• **PROBLEM REQUIREMENTS**:
Exclude images, then output the remaining data verbatim.
────────────────────
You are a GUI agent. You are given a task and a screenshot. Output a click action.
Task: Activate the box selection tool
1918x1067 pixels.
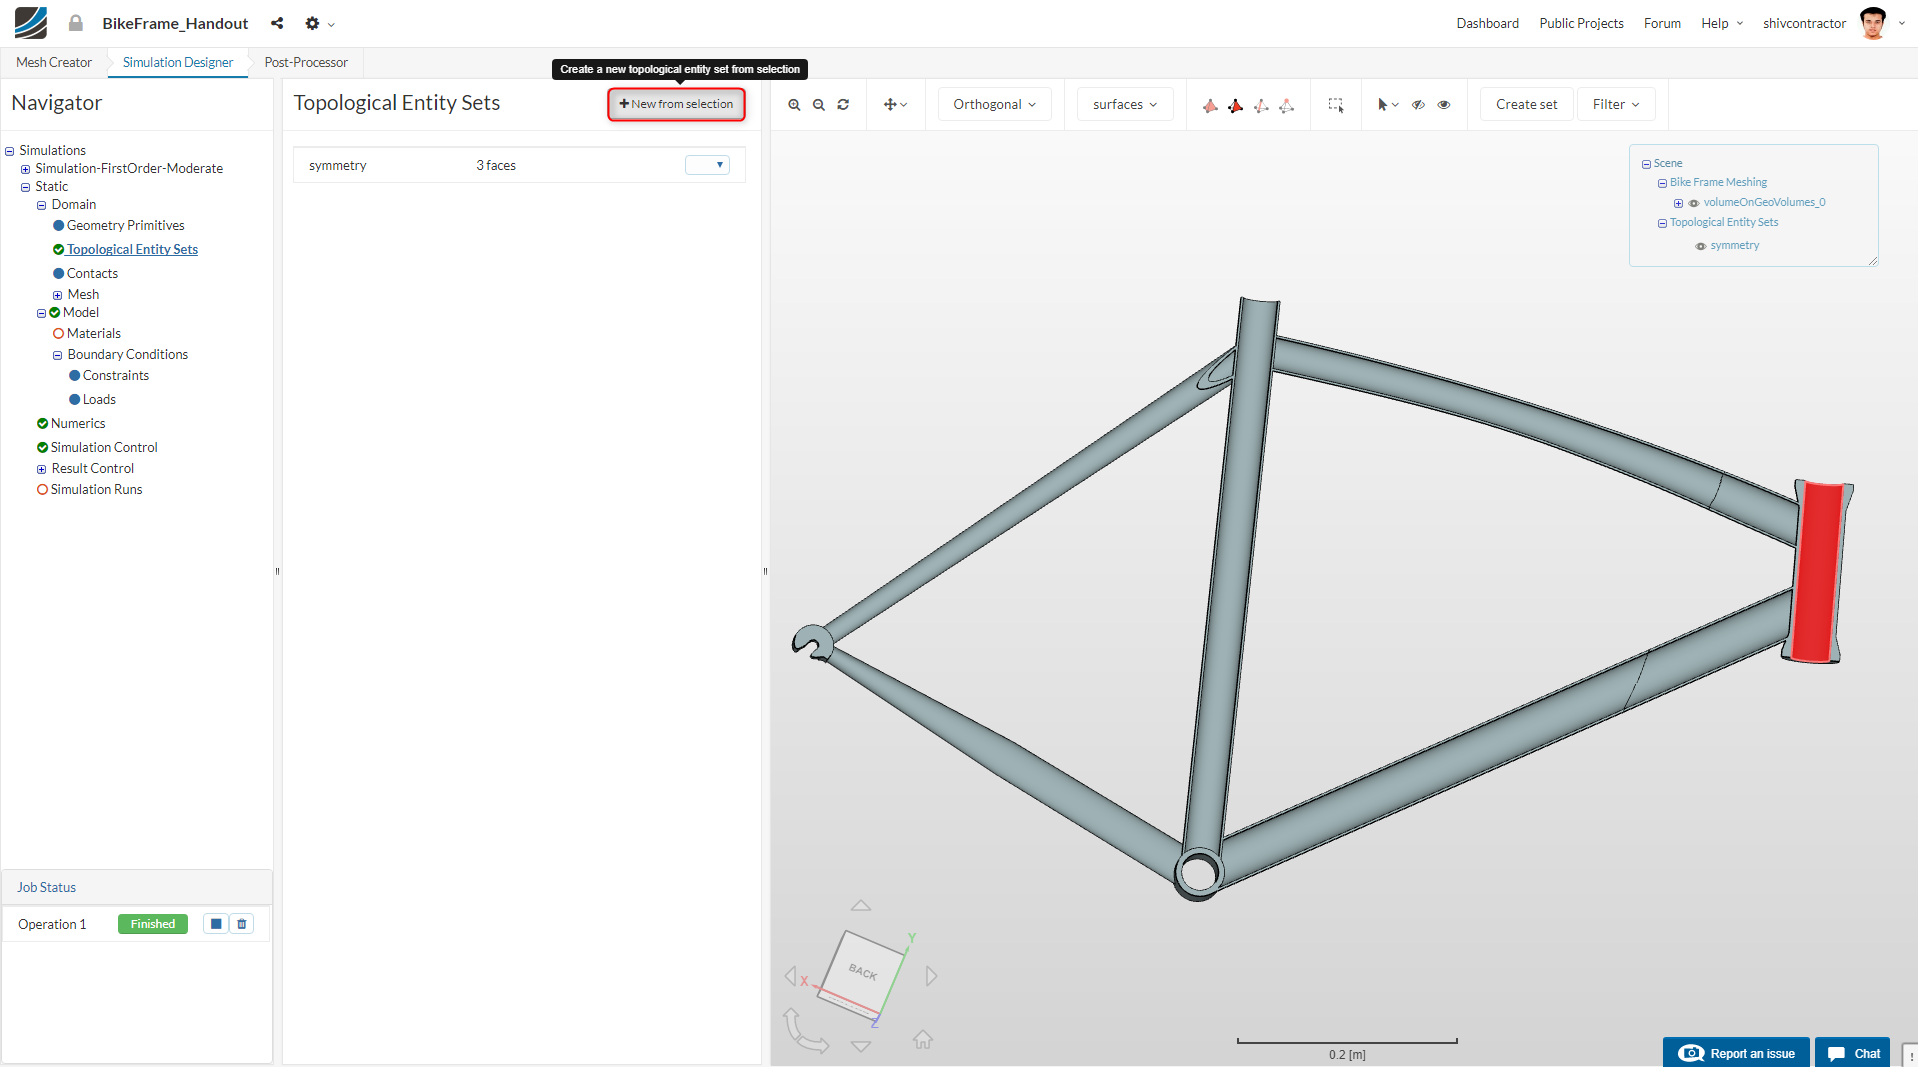tap(1336, 104)
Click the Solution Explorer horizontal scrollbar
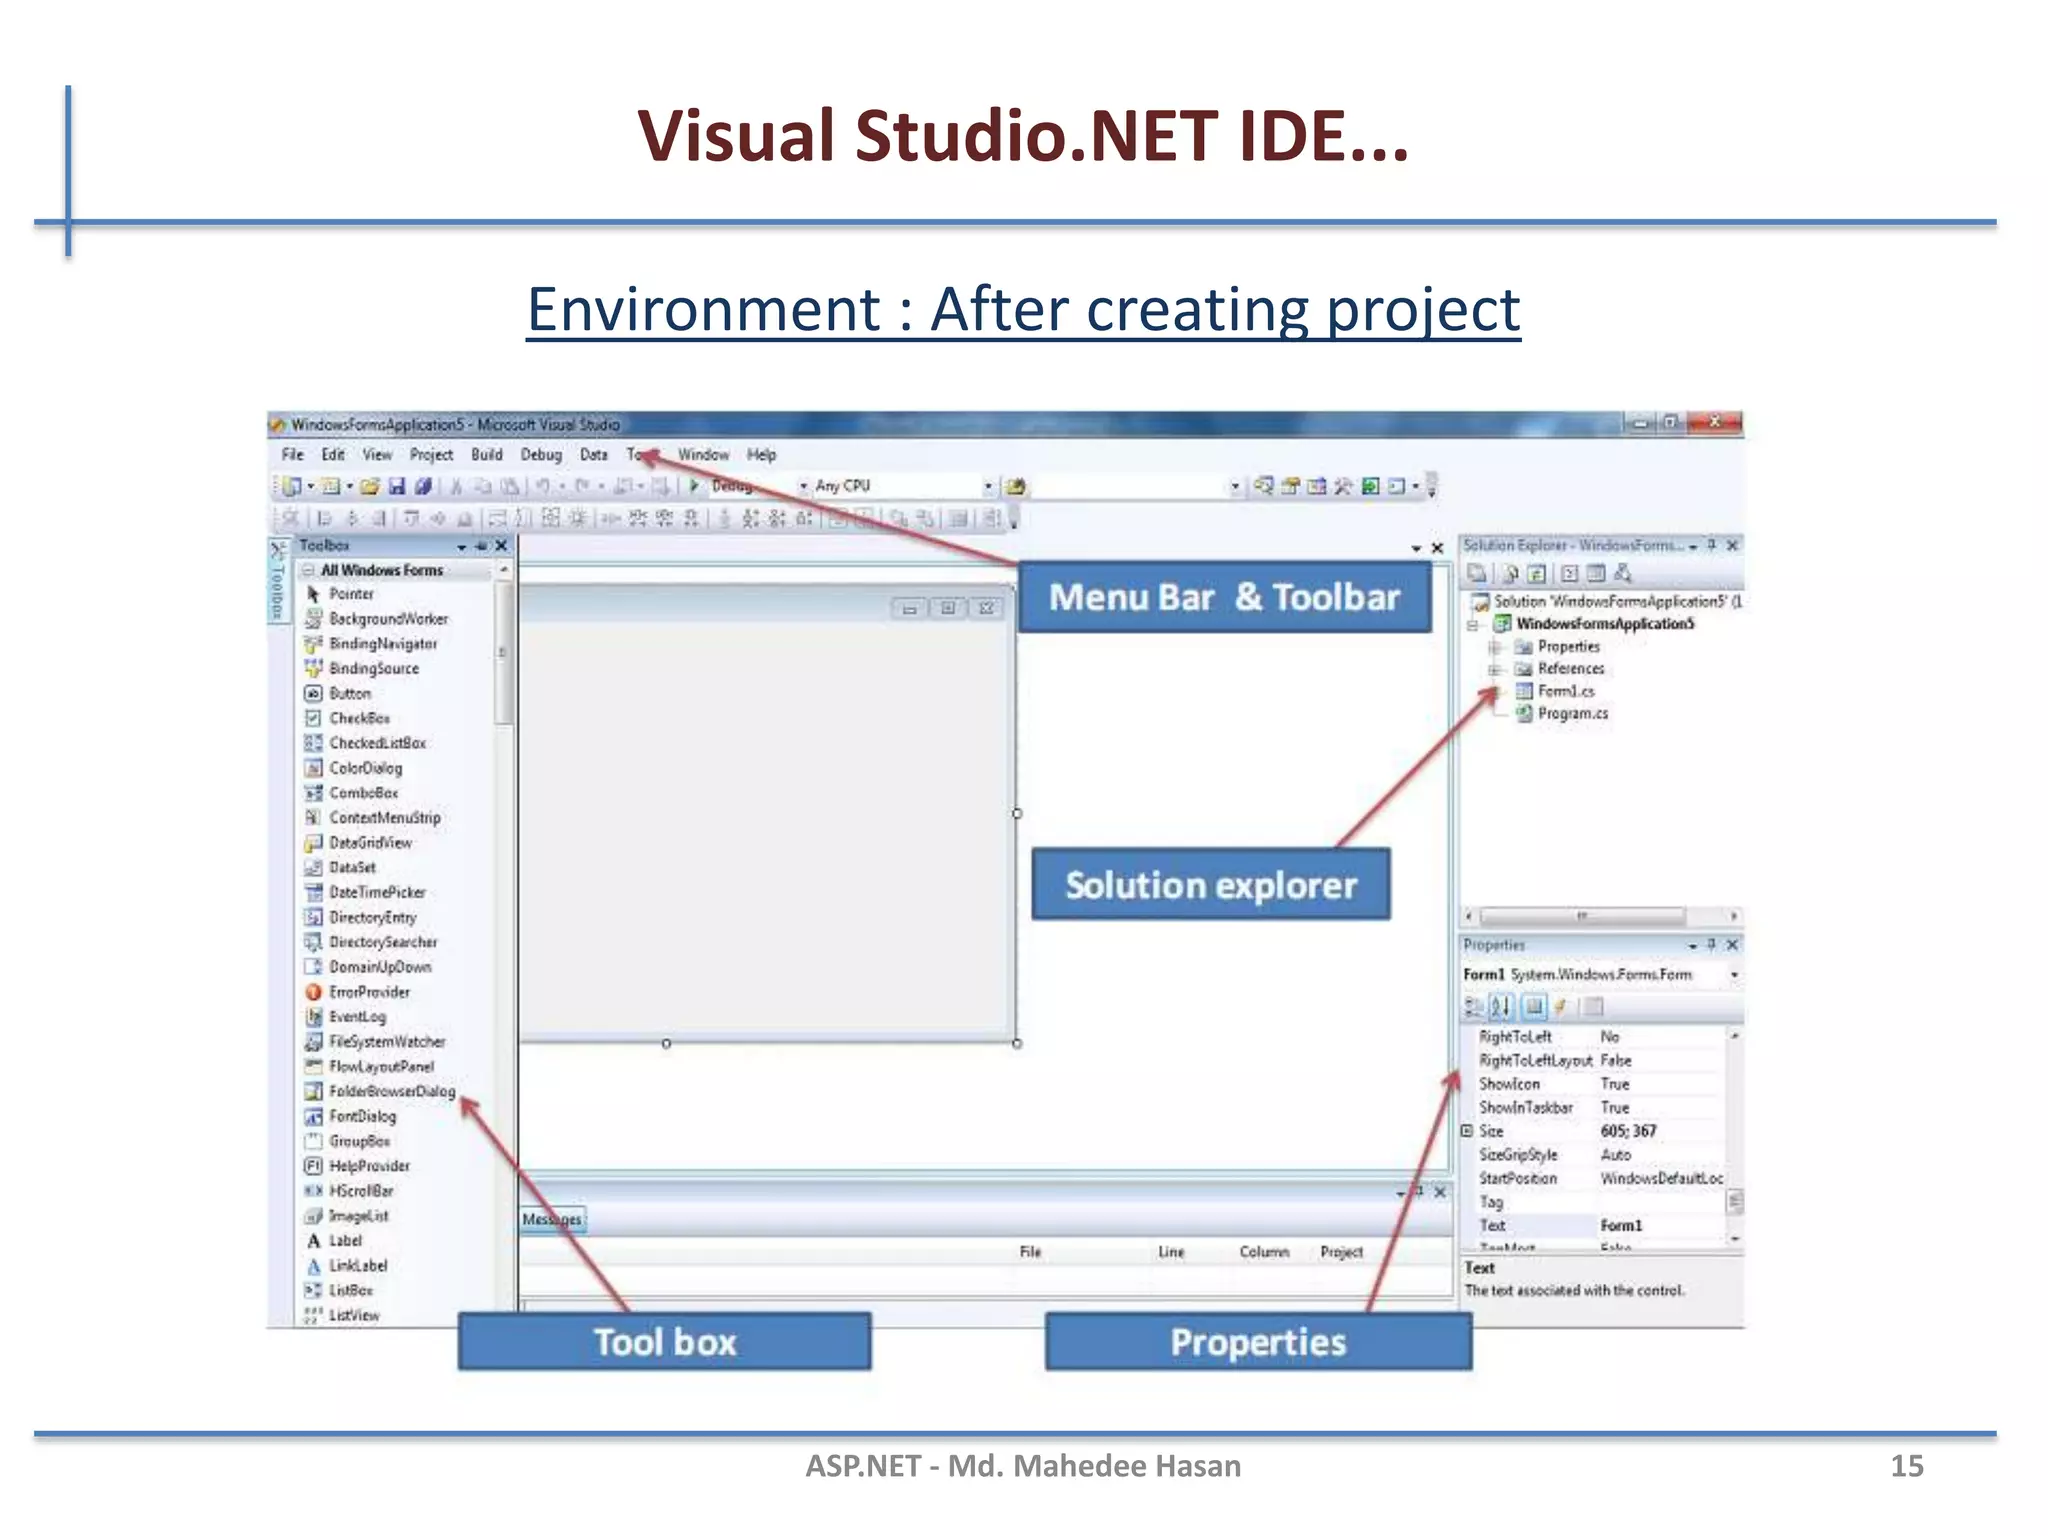The image size is (2048, 1536). click(1582, 916)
────────────────────
• **RESPONSE BELOW**:
You are a GUI agent. You are given a task and a screenshot. Output a click action.
Task: Activate the box selection tool
1918x1067 pixels.
tap(1336, 104)
Click the Solution Explorer horizontal scrollbar
The image size is (2048, 1536). click(1582, 916)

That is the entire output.